Guillaume Warmuz (born 22 May 1970) is a French football coach and former player who played as a goalkeeper.

He played 374 games in Ligue 1 during 13 seasons, representing in the competition Lens and Monaco.

Playing career
Born in Saint-Vallier, Saône-et-Loire, Warmuz started his professional with Olympique de Marseille in 1989. After no Ligue 1 appearances in his sole season he moved to CS Louhans-Cuiseaux from Ligue 2, where he was first-choice.

In the 1992 summer Warmuz signed for top flight club RC Lens, making his club debut on 8 August in a 3–0 home defeat by AJ Auxerre. Over the course of the following ten years he went on to play in 427 official games for Les Sang et Or, winning the 1998 national championship and the following year's Coupe de la Ligue.

In January 2003, then a free agent Warmuz signed a short-term contract for Arsenal, as a replacement for the injured Rami Shaaban. He left in July after failing to appear in any matches, and joined Borussia Dortmund after Jens Lehmann had just left for the Gunners.

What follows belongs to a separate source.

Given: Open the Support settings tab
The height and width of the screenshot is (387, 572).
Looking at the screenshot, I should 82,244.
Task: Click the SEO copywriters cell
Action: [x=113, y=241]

Warmuz featured in 17 Bundesliga matches in his first season, as the other goalkeeper Roman Weidenfeller did the same and the club finished in sixth position. He left in 2005 to AS Monaco FC back in his country, retiring at the end of the 2006–07 campaign at the age of 37.

Managerial career
On 16 February 2008, Warmuz was appointed director of football at FC Gueugnon, lasting eight days in office. From May to December 2012, he acted as Auxerre's goalkeeping coach.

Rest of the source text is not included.